Freitag, August 03, 2007

Utter Stupidity, or German Politicians...

Sorry for the paucity of blogging, been back at work and have been furiously writing up a storm there, not much time left for this.

But this came up today in the Handelsblatt (roughly speaking, the German equivalent of the WSJ).

The Ministry of Finances is planning on introducing a new tax: for German companies investing overseas, they will be taxed on the profits that should result from moving operations out-of-country or should result from expanding operations out-of-country instead of in Germany.

You read that right: if a German company decides to open up operations elsewhere, they should be punitively taxed for doing that instead of doing it in Germany.

The mind boggles.

Not only that, but this is a deliberate thing: the goal is to prevent German companies from doing their R&D in Germany and then opening up operations in, say, Poland, in order to maximize their profits. The taxes are designed to make this unattractive: we're not talking any sort of punitive taxes as punishment, but rather to tax German companies so heavily that they will find it cheaper to produce elsewhere...

But they've forgotten something: that countries where German companies operate, say Poland, tax profits as well: the German proposition is that the companies involved pay their taxes in Germany instead and then use those tax liabilities to compensate for the local tax liabilities.

Right.

Me, I want some of what these folks are smoking.

First of all: the idea that the tax authorities in, say, the US will accept that a German company operating in the US will avoid paying US taxes because they pay German taxes is not merely fantasy, it can only be explained as a drug-induced hallucination.

Second of all: the reason that German companies produce out-of-country is not merely that you can hire productive labor elsewhere for less (indeed this is the case...), but more critically it's the way that being a player in global markets works successfully. If you want to be a big international player in your field, then you don't make widgets in Germany and then export them: rather you become the local widget maker that happens to be owned by Germans and that can produce the best damn widgets for that country.

Third of all: this is not a tax on current profits, but rather a tax on expected future profits. If they were to tax German companies on repatriated profits after local authorities taxed them, fine: that's what they do now. But noooooo, this is to punish companies for behaving like they actually want to make money and satsify their client's needs.


The best thing that could happen to Germany would be to fire half of the bureaucrats and to massively downsize government.

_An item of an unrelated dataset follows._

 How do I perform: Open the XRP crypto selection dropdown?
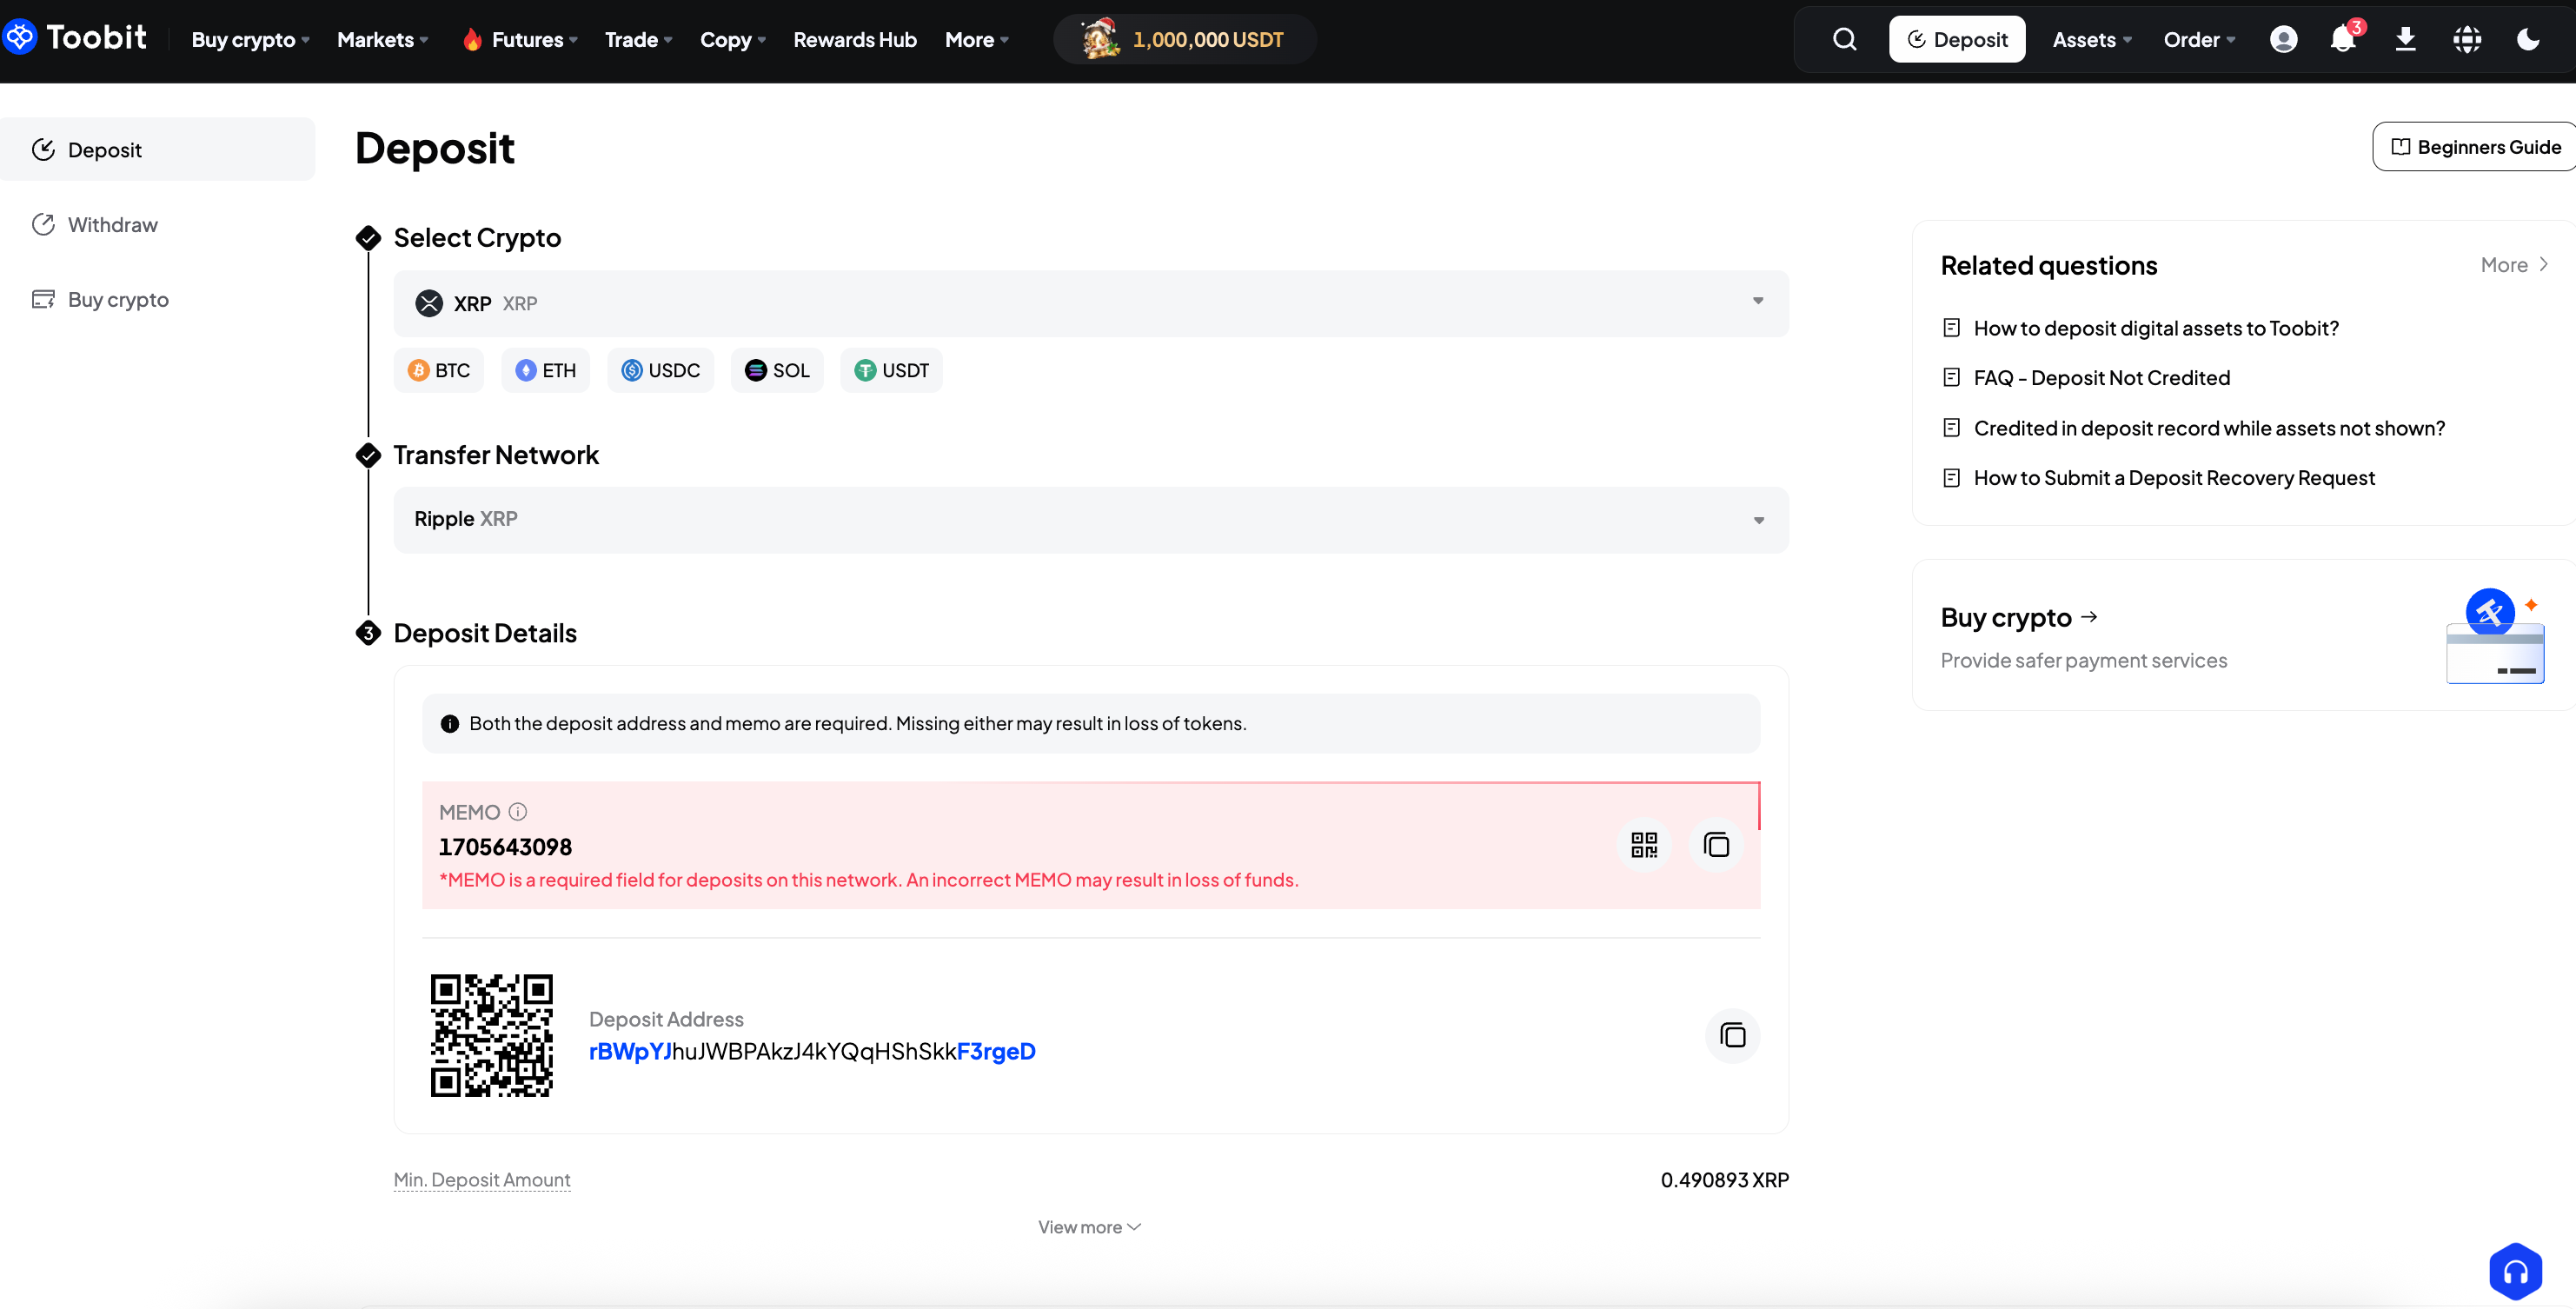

No one can tell me that a country whose Bureau of Labor spends more money, time and employees on managing itself rather than finding unemployed people new jobs can't slim down.

This idiocy, this utter stupidity, can be clearly laid at the feet of the German socialists, by the way: the Finance Minister in charge is Peer Steinbrück from the SPD, the German socialist party.

This is the kind of stupidity that starts economic and financial crises, the modern-day equivalent of Smoot-Hawley or similar idiocies.

Of course the trade groups and associations are up in arms about this, and there is little chance that it will actually come to this.

But it does serve as a reminder of why Big Government - and oh boy do the Germans loooooove Big Government - is A Bad Thing.